把从含有“Describe the element at coordinates (55, 97)”的那一行起，到含有“The image size is (1456, 819).”的那一行止的这一段逐字重抄一遍，首尾两行都要包括在内。

条目:
##############################

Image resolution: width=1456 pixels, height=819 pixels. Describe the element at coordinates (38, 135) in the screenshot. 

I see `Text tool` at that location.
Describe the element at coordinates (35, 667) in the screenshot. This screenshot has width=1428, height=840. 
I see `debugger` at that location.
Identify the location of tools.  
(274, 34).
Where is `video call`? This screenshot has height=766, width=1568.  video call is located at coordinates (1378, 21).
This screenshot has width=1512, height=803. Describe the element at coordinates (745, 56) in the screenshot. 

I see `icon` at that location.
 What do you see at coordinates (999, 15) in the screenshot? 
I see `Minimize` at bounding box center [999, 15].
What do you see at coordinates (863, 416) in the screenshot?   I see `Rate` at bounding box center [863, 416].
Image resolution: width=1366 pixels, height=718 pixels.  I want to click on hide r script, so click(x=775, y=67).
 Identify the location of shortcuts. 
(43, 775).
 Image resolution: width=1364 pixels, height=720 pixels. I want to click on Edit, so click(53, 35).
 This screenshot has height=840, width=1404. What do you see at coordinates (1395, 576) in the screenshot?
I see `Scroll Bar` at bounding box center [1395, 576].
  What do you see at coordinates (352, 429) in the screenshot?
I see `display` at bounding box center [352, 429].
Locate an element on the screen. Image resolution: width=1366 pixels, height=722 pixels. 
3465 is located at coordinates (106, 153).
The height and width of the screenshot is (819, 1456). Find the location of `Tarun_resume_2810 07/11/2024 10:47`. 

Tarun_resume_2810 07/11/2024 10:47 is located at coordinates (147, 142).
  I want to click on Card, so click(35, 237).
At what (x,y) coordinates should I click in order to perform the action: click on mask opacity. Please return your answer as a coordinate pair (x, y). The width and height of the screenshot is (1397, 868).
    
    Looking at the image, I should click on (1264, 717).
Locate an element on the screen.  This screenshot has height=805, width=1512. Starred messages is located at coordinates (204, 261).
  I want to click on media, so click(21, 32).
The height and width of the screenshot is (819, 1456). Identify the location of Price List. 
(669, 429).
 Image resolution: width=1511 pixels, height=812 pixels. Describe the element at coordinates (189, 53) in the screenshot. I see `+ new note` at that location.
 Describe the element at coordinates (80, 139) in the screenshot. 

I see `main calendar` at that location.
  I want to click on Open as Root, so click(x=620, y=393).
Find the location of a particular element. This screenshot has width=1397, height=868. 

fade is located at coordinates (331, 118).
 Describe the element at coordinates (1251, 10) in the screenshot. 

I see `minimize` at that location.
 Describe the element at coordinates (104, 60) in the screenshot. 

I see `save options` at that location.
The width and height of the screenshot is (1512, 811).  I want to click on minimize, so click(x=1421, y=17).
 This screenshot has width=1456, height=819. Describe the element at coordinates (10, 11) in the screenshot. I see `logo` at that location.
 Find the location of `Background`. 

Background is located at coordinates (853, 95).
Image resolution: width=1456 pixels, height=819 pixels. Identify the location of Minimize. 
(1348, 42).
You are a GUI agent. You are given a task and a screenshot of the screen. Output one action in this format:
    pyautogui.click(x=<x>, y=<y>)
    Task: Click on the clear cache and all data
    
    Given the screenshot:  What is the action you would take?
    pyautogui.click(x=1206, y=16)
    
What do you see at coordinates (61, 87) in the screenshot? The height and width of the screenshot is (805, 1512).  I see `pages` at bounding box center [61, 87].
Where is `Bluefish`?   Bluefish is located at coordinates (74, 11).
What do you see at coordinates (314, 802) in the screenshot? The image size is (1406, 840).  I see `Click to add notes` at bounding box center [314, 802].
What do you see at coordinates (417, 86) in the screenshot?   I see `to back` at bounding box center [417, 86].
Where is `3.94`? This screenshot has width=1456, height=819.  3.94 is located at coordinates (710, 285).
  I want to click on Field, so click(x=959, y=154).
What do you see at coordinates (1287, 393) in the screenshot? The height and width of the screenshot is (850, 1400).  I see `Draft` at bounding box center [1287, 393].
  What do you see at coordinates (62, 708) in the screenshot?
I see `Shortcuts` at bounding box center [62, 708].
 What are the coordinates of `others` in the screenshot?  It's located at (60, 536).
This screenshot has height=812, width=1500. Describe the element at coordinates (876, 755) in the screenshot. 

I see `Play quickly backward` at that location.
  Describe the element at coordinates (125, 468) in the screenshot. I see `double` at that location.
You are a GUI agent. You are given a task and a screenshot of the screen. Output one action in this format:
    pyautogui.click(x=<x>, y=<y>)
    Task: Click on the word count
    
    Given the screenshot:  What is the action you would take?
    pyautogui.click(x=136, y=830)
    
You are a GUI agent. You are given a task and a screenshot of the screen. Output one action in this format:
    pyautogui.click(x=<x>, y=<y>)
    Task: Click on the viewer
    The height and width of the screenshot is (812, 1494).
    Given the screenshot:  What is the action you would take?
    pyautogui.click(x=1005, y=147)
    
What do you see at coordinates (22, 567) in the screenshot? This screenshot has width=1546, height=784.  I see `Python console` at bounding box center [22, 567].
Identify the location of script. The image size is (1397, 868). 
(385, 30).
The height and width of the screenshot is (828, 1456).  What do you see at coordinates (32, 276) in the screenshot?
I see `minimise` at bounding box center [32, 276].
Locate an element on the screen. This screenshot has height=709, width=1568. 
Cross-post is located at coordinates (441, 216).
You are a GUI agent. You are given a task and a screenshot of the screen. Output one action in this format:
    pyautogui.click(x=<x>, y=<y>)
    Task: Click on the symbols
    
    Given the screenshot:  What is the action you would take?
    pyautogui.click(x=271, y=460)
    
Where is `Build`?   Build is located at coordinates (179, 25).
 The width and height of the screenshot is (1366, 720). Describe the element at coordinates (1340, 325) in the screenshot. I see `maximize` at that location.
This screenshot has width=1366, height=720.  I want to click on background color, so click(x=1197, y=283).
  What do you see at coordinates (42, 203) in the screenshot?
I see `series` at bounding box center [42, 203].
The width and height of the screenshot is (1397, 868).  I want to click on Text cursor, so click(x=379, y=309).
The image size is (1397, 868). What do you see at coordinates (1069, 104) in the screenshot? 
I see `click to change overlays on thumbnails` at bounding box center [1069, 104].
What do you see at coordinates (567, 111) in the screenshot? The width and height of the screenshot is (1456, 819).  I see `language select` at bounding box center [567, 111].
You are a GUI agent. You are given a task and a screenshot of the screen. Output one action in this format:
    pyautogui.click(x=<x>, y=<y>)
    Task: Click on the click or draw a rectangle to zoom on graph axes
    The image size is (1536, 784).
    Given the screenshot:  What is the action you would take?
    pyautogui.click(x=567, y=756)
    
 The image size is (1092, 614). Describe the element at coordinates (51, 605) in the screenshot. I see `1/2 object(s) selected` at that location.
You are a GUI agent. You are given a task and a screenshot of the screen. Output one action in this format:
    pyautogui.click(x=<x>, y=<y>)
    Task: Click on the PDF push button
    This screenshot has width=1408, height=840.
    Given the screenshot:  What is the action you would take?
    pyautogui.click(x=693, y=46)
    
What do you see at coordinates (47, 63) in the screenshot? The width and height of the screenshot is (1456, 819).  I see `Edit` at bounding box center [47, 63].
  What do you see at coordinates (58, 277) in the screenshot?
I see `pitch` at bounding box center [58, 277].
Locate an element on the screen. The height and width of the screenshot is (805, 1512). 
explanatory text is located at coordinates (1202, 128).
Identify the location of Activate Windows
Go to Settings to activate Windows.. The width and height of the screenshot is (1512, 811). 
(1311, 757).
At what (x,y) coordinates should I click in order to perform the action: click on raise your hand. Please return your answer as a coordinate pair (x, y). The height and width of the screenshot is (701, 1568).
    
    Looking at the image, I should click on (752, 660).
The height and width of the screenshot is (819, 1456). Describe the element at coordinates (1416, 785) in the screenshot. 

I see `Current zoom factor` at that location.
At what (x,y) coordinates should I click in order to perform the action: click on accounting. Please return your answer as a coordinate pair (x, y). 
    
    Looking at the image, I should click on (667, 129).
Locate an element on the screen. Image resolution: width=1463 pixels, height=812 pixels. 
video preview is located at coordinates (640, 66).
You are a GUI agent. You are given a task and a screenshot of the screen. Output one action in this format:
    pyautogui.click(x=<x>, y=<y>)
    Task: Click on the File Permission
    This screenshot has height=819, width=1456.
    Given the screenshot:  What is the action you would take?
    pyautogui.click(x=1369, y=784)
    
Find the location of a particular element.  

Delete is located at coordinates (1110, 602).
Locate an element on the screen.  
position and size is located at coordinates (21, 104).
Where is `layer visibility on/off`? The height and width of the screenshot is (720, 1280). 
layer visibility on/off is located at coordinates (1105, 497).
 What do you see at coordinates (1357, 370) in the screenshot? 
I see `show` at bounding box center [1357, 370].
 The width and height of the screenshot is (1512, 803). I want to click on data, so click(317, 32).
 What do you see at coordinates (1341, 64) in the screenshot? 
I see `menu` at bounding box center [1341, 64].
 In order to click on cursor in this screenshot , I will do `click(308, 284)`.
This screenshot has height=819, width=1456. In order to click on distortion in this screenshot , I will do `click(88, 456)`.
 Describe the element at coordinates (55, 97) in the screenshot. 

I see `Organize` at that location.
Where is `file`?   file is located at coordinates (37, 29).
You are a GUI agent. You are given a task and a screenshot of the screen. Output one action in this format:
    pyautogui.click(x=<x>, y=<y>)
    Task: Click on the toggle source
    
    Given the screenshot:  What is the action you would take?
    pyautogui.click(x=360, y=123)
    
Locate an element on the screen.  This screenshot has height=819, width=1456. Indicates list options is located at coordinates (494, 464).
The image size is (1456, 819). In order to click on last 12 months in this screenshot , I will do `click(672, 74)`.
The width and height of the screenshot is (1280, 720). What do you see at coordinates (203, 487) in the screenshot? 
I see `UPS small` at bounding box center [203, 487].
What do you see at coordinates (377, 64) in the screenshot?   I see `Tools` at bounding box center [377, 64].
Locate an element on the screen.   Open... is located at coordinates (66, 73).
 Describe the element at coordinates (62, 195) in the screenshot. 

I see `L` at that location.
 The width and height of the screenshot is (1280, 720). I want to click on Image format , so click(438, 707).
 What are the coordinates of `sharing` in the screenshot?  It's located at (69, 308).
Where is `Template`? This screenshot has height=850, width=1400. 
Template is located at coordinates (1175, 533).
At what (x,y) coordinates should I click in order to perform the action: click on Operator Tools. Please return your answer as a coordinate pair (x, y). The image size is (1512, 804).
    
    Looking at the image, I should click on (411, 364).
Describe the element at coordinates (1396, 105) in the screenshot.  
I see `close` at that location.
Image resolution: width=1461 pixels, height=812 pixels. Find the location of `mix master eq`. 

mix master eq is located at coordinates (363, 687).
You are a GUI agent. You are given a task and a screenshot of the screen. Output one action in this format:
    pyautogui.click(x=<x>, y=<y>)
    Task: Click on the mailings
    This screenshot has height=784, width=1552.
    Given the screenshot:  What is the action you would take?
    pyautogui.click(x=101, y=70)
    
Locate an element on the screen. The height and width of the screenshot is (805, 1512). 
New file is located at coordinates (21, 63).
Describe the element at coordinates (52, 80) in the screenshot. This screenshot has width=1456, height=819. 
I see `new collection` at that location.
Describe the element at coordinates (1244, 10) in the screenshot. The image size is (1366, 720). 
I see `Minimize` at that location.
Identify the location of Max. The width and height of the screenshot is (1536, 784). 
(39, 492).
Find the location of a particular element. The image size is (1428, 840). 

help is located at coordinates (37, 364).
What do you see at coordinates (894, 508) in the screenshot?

##############################

本题作答:
 Describe the element at coordinates (55, 97) in the screenshot. 

I see `Organize` at that location.
Where is `file`?   file is located at coordinates (37, 29).
You are a GUI agent. You are given a task and a screenshot of the screen. Output one action in this format:
    pyautogui.click(x=<x>, y=<y>)
    Task: Click on the toggle source
    
    Given the screenshot:  What is the action you would take?
    pyautogui.click(x=360, y=123)
    
Locate an element on the screen.  This screenshot has height=819, width=1456. Indicates list options is located at coordinates (494, 464).
The image size is (1456, 819). In order to click on last 12 months in this screenshot , I will do `click(672, 74)`.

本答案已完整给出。